Rules for Missouri Ambulance Districts

VII. Changing AD Boundaries

Petition to become part of an AD

Several options for changing AD boundaries are set out in the statutes (190.070). The procedures for expanding the boundaries to include, or annex, an area are as follows:

  1. A petition for annexation must:
    • Be filed with the county clerk in the county having the largest percentage of the AD;
    • Be addressed to the county commissioners;
    • Bear signatures of not less than 10% of voters, or fifty voters,whichever is less, in the area asking to be annexed by the AD.
  2. As “nearly as possible” the law says, the county commission will then hold a hearing on the annexation petition. Then, if the county commission finds that the annexation petition follows the AD law, the commissioners will order the annexation question be submitted to the voters within the area to be annexed and within the AD.
  3. If a majority of voters within the area to be annexed and within the AD are in favor of the annexation, then the county commissioners by order declare the area annexed along with a description of the altered AD boundaries.
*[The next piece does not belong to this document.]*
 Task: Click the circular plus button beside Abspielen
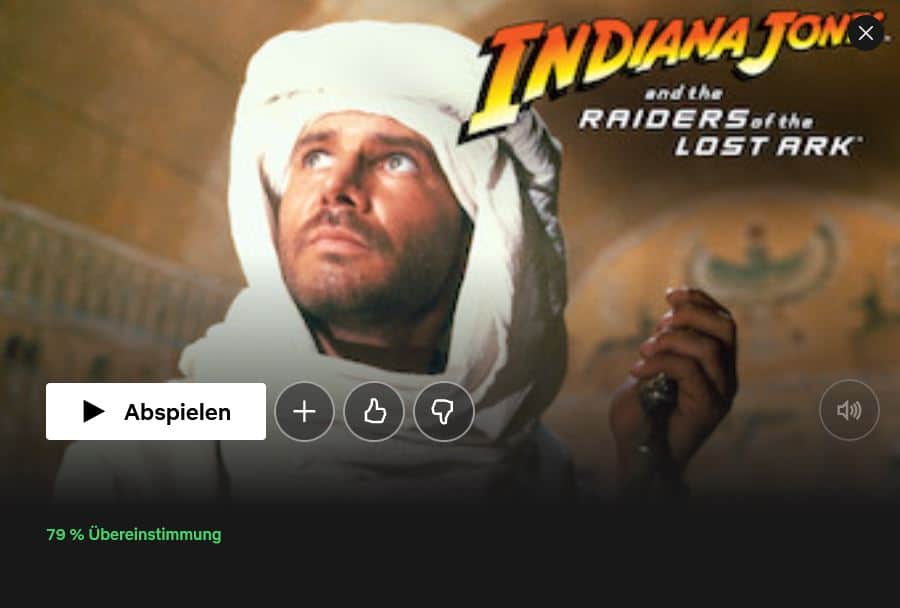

The statutes (190.087) have special procedures for an AD servicing a city in both Franklin and St. Louis counties to be expanded so that the whole city is within the AD.

(See Petitions in Chapter IV. Initiative, Referendum and Recall for information about why the petition process should be taken seriously.)

Protest to an annexation

Any person aggrieved by an AD annexation petition should testify at the hearing by the county commissioners; however, the county commissioners are limited to just ensuring the petition follows the law, not judging the merits of the annexation. The final time to protest an annexation is at the ballot box.

Annexation by a city

For many years, it has not been clear whether the AD or the city is to provide EMS to property within the AD that is annexed voluntarily into the city. The conflict results from the existence of two potentially applicable statutes, Sections 72.418 and 321.320, RSMo, because application of each yields a different result.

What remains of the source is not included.